The major flaw in your argument is that the quality of teams has to stay consistent. It doesn't. You're right that with less managers it's only natural that the quality of players is going to drop as well, but that's not necessarily a bad thing. When BuzzerBeater was starting out and had only a few thousand people playing there obviously weren't top end players like we envision them today, but there were top end players relative to their time and the amount of people playing/training. I'm not saying that lower quality players and teams is a good thing either, but it's a non-factor as everyone is going to be on a level playing field regardless of the quality of players.
It worries me that a BB is saying something like this.
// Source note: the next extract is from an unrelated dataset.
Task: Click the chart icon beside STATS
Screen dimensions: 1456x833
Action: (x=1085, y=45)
I can't comprehend the kind of thinking that says its ok if the quality of players drops. I don't really care what Buzzerbeater was like when it was starting out. For one thing, I wasn't here, for another its a different situation entirely as presumably then the user base was rising and not falling. Don't tell me its stable now just because for a few weeks there's been a tiny rise. That's not statistically meaningful.
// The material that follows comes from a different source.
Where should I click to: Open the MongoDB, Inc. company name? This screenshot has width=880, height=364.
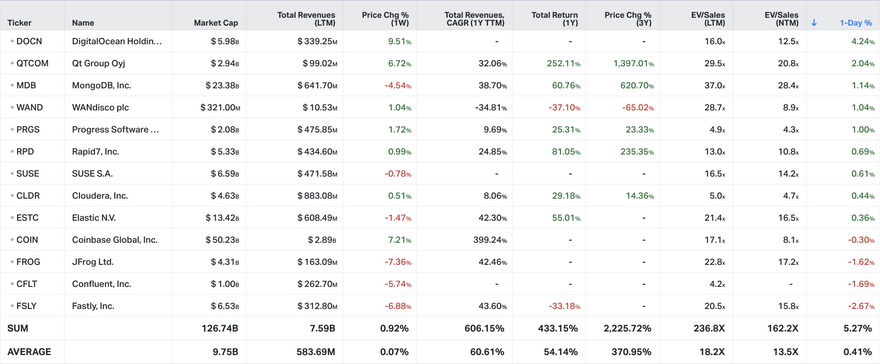click(x=102, y=85)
The idea that its a non factor because we're all in the same boat sounds nice, because we're taught to believe that, but its utter nonsense. A diminution of quality brings all teams closer together in quality, making random events more meaningful than they are now, and making luck a greater factor than skill or knowledge. Not especially something I'd be looking forward to thanks.
Lastly, and this is more of a general comment to everyone, I readily admit that the transfer market is not in a great place right now. I suspect something will need to be tweaked in order to quell the mass inflation.
Well, it took long enough to notice. Other people noticed it long ago, I'm sure some predicted it in advance. As far as we know Marin still thinks inflation is a good thing.
I understand the fact that game economics require a conservative approach, and that large changes are risky. But a tweak is not going to work. The decision to stop free agents over 60k salary was a huge mistake, and one that went against the conservative approach. It needs to be looked at again, before more of those players disappear from the game.
In addition, you really need to read Lemon's post again. Point 1 is on the mark.
Incidentally, if the quality of players falls, salaries fall, profits increase and (I know you can see what's coming here) inflation will increase.